Send back the whole listing untouched.

[Start of Attachment]

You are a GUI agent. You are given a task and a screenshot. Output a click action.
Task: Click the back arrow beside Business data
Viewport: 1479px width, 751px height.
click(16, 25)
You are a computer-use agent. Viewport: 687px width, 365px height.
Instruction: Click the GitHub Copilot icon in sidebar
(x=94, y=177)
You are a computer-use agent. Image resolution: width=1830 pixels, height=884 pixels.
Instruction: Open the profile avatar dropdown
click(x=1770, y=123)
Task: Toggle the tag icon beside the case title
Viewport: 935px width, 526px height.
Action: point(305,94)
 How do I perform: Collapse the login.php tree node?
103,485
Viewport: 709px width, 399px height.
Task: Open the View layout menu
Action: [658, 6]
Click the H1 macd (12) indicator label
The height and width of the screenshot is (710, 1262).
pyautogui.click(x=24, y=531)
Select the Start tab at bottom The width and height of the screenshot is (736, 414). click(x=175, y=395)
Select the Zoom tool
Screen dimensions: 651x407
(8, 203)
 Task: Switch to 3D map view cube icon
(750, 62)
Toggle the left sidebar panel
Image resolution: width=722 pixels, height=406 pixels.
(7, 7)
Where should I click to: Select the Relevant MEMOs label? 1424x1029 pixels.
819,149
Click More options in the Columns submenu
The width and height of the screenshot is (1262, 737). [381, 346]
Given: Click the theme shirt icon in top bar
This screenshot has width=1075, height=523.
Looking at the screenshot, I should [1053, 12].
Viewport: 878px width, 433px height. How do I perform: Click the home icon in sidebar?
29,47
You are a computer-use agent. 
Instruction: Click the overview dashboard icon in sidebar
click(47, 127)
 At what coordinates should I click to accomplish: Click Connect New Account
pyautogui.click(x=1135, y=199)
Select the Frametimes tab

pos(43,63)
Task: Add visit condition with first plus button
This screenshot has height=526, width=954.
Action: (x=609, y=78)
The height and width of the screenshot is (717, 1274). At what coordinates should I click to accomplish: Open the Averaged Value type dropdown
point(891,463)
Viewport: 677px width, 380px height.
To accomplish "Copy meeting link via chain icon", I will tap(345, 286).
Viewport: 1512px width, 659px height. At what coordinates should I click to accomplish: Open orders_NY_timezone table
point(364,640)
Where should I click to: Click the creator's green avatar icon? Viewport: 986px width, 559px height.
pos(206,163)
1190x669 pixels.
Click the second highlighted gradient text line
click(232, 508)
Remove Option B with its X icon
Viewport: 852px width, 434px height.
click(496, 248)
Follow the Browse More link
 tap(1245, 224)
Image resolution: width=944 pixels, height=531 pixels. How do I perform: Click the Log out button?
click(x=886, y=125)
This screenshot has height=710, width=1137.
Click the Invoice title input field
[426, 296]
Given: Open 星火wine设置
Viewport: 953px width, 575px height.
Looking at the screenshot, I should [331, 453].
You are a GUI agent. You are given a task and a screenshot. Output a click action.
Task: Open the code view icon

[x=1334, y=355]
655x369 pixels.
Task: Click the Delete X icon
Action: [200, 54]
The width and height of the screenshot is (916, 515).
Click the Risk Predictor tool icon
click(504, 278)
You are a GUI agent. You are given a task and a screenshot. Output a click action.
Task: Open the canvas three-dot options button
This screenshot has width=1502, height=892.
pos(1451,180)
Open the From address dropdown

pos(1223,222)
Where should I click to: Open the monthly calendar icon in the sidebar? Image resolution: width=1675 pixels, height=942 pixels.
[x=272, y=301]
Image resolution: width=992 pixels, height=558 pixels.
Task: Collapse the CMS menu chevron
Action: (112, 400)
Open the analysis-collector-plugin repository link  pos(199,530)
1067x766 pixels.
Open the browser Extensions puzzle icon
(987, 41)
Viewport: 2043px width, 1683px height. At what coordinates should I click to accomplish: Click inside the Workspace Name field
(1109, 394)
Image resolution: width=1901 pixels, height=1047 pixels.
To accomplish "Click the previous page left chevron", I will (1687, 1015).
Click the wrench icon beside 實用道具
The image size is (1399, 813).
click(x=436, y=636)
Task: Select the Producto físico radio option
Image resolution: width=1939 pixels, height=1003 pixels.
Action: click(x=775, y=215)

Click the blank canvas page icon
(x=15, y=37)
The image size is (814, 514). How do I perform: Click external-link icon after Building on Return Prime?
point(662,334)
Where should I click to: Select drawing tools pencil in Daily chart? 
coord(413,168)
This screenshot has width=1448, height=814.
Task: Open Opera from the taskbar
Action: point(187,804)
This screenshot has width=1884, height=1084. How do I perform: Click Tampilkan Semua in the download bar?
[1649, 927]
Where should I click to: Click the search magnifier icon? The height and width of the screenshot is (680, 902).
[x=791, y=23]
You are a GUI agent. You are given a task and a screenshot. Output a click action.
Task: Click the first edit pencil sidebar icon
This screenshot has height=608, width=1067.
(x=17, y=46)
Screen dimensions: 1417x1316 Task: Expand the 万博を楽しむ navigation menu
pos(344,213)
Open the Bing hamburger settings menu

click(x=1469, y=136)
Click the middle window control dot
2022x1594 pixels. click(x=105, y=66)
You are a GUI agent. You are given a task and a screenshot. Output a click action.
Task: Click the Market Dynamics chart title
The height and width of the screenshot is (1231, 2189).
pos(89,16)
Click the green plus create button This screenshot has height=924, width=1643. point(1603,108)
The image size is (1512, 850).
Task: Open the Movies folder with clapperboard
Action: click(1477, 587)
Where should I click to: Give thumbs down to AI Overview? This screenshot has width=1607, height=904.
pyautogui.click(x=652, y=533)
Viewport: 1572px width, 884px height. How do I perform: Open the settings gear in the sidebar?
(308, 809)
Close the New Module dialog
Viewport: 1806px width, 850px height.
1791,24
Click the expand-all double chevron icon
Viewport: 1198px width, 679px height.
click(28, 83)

[End of Attachment]

Task result:
You are a GUI agent. You are given a task and a screenshot. Output a click action.
Task: Click the back arrow beside Business data
Viewport: 1479px width, 751px height.
click(16, 25)
You are a computer-use agent. Viewport: 687px width, 365px height.
Instruction: Click the GitHub Copilot icon in sidebar
(x=94, y=177)
You are a computer-use agent. Image resolution: width=1830 pixels, height=884 pixels.
Instruction: Open the profile avatar dropdown
click(x=1770, y=123)
Task: Toggle the tag icon beside the case title
Viewport: 935px width, 526px height.
Action: point(305,94)
 How do I perform: Collapse the login.php tree node?
103,485
Viewport: 709px width, 399px height.
Task: Open the View layout menu
Action: [658, 6]
Click the H1 macd (12) indicator label
The height and width of the screenshot is (710, 1262).
pyautogui.click(x=24, y=531)
Select the Start tab at bottom The width and height of the screenshot is (736, 414). click(x=175, y=395)
Select the Zoom tool
Screen dimensions: 651x407
(8, 203)
 Task: Switch to 3D map view cube icon
(750, 62)
Toggle the left sidebar panel
Image resolution: width=722 pixels, height=406 pixels.
(7, 7)
Where should I click to: Select the Relevant MEMOs label? 1424x1029 pixels.
819,149
Click More options in the Columns submenu
The width and height of the screenshot is (1262, 737). [381, 346]
Given: Click the theme shirt icon in top bar
This screenshot has width=1075, height=523.
Looking at the screenshot, I should [1053, 12].
Viewport: 878px width, 433px height. How do I perform: Click the home icon in sidebar?
29,47
You are a computer-use agent. 
Instruction: Click the overview dashboard icon in sidebar
click(47, 127)
 At what coordinates should I click to accomplish: Click Connect New Account
pyautogui.click(x=1135, y=199)
Select the Frametimes tab

pos(43,63)
Task: Add visit condition with first plus button
This screenshot has height=526, width=954.
Action: (x=609, y=78)
The height and width of the screenshot is (717, 1274). At what coordinates should I click to accomplish: Open the Averaged Value type dropdown
point(891,463)
Viewport: 677px width, 380px height.
To accomplish "Copy meeting link via chain icon", I will tap(345, 286).
Viewport: 1512px width, 659px height. At what coordinates should I click to accomplish: Open orders_NY_timezone table
point(364,640)
Where should I click to: Click the creator's green avatar icon? Viewport: 986px width, 559px height.
pos(206,163)
1190x669 pixels.
Click the second highlighted gradient text line
click(232, 508)
Remove Option B with its X icon
Viewport: 852px width, 434px height.
click(496, 248)
Follow the Browse More link
 tap(1245, 224)
Image resolution: width=944 pixels, height=531 pixels. How do I perform: Click the Log out button?
click(x=886, y=125)
This screenshot has height=710, width=1137.
Click the Invoice title input field
[426, 296]
Given: Open 星火wine设置
Viewport: 953px width, 575px height.
Looking at the screenshot, I should [331, 453].
You are a GUI agent. You are given a task and a screenshot. Output a click action.
Task: Open the code view icon

[x=1334, y=355]
655x369 pixels.
Task: Click the Delete X icon
Action: [200, 54]
The width and height of the screenshot is (916, 515).
Click the Risk Predictor tool icon
click(504, 278)
You are a GUI agent. You are given a task and a screenshot. Output a click action.
Task: Open the canvas three-dot options button
This screenshot has width=1502, height=892.
pos(1451,180)
Open the From address dropdown

pos(1223,222)
Where should I click to: Open the monthly calendar icon in the sidebar? Image resolution: width=1675 pixels, height=942 pixels.
[x=272, y=301]
Image resolution: width=992 pixels, height=558 pixels.
Task: Collapse the CMS menu chevron
Action: (112, 400)
Open the analysis-collector-plugin repository link  pos(199,530)
1067x766 pixels.
Open the browser Extensions puzzle icon
(987, 41)
Viewport: 2043px width, 1683px height. At what coordinates should I click to accomplish: Click inside the Workspace Name field
(1109, 394)
Image resolution: width=1901 pixels, height=1047 pixels.
To accomplish "Click the previous page left chevron", I will (1687, 1015).
Click the wrench icon beside 實用道具
The image size is (1399, 813).
click(x=436, y=636)
Task: Select the Producto físico radio option
Image resolution: width=1939 pixels, height=1003 pixels.
Action: click(x=775, y=215)

Click the blank canvas page icon
(x=15, y=37)
The image size is (814, 514). How do I perform: Click external-link icon after Building on Return Prime?
point(662,334)
Where should I click to: Select drawing tools pencil in Daily chart? 
coord(413,168)
This screenshot has width=1448, height=814.
Task: Open Opera from the taskbar
Action: point(187,804)
This screenshot has width=1884, height=1084. How do I perform: Click Tampilkan Semua in the download bar?
[1649, 927]
Where should I click to: Click the search magnifier icon? The height and width of the screenshot is (680, 902).
[x=791, y=23]
You are a GUI agent. You are given a task and a screenshot. Output a click action.
Task: Click the first edit pencil sidebar icon
This screenshot has height=608, width=1067.
(x=17, y=46)
Screen dimensions: 1417x1316 Task: Expand the 万博を楽しむ navigation menu
pos(344,213)
Open the Bing hamburger settings menu

click(x=1469, y=136)
Click the middle window control dot
2022x1594 pixels. click(x=105, y=66)
You are a GUI agent. You are given a task and a screenshot. Output a click action.
Task: Click the Market Dynamics chart title
The height and width of the screenshot is (1231, 2189).
pos(89,16)
Click the green plus create button This screenshot has height=924, width=1643. point(1603,108)
The image size is (1512, 850).
Task: Open the Movies folder with clapperboard
Action: click(1477, 587)
Where should I click to: Give thumbs down to AI Overview? This screenshot has width=1607, height=904.
pyautogui.click(x=652, y=533)
Viewport: 1572px width, 884px height. How do I perform: Open the settings gear in the sidebar?
(308, 809)
Close the New Module dialog
Viewport: 1806px width, 850px height.
1791,24
Click the expand-all double chevron icon
Viewport: 1198px width, 679px height.
click(28, 83)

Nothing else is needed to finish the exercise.